§ Document excerpt:
# Starting a relationship with a long time best friend of the opposite sex.



## IndecisiveLady (Aug 22, 2011)

HI,
I'm new here and I'm looking for some advice.
I dated a guy for 3 years and while I dated him I met one of his best friends. His best friend and I had lots in common & became best friends as well. We got along so well there was always some sexual tension. When I broke up with my boyfriend of 3 years I was scared to even try and start something with this guy. I didn't feel it was right to my ex. Years have gone by and every time it seems I wonder more about him he's in a relationship and when he seems to wonder about me Im in a relationship. 
We still talk all the time and he calls me pet names and we say I love you at the end of conversations. 

Currently we live 3 hours away & i'm now getting out of a long term 4 year relationship with another man. 
When I told him my current relationship was over he wanted to immediately come and visit me. 

I'm so unsure if I should consider seeing him. Because we get along SOOO well and we are best friends. We can just sit and laugh and watch commercials and have a blast. IS this what it's supposed to be like? Will this ruin our friendship if it doesn't work out?
I'm also worried because he doesn't have a great deal of ambition and a sense of responsibility in life. Those 2 things tend to turn me off. Am I being fussy? Shouldn't I marry my best friend over someone who is ambitious & responsible but I don't necessarily get along with that well?

I'm very confused!!

Thanks SOO much for all of your insight!


----------



## sprinter (Jul 25, 2011)

It sounds like you're very attracted to him but it also sounds like he's not the kind of man you want to marry. I think your last sentence is disingenuous. You may meet someone else who is your "best friend" and is responsible. It's not a given you have to have one or the other. You have to decide what you really want. My advice is to not compromise your principles in order to go out with your best friend. There are many threads on here about dead-beat husbands who's wives are frustrated. Imagine finding yourself with a child and this man still delivering pizza at 50! Now many would say if you love someone it won't matter but it doesn't sound like you're there. Think about this one.

§ Given problem 1:
List every sentence ending in a question mark in IndecisiveLady's post in the forum thread about dating a longtime best friend.
§ Given problem 2:
Continue the forum thread about dating a longtime best friend, starting after its last sentence.
The material after this point comes from a separate, unrelated source.

§ Information shown:
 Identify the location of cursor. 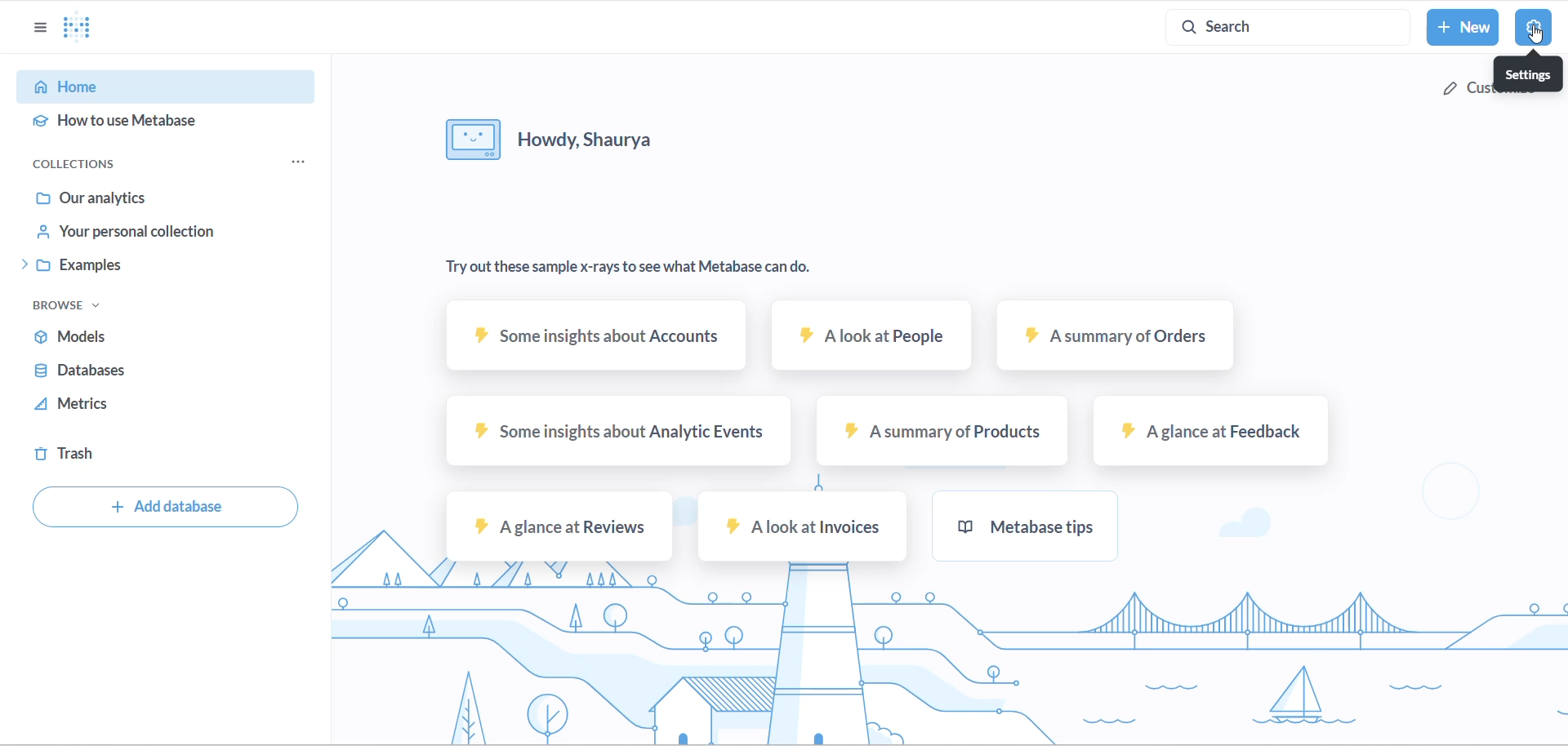
(1539, 32).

§ Output 1:
- IS this what it's supposed to be like?
- Will this ruin our friendship if it doesn't work out?
- Am I being fussy?
- Shouldn't I marry my best friend over someone who is ambitious & responsible but I don't necessarily get along with that well?

§ Output 2:
----------



## IndecisiveLady (Aug 22, 2011)

Thanks for your reply. I appreciate your insight. I'm glad you feel i'm not being overly fussy or picky.
I would like to add that he is a General Manager of a Pub/Restaurant chain. He's not just a pizza delivery man.. but to me it's not enough ambition. He's still on shift work, working late nights. I work in the professional industry 9-5 job downtown. I'd love to be with someone with the same shifts as me so that we have time for each other.
Now is that being picky?
Thanks again.


----------



## that_girl (Jul 6, 2011)

You sound like my friend with our friend T. He was my ex....and 12 years later, after they kept up a good friendship, they got married 

They have a baby now and are very happy! I didn't care that they hooked up TWELVE years later. lollll That would be silly.


----------



## sprinter (Jul 25, 2011)

What does he say about his job? Is he happy with managing a restaurant? I would say don't ascribe your definition of success to him. You're a professional woman but keep in mind someone can be completely happy doing something else. I have a friend who was in a highly skilled job making a great deal of money and traveling. He wasn't happy, however. Today he has a landscaping business. He says he's happy because he spends more time with his kids and he is making a living. If this guy complains about his job, talks about doing other things but never does then that is one thing. However, if he loves what he does then understand that to him he's successful.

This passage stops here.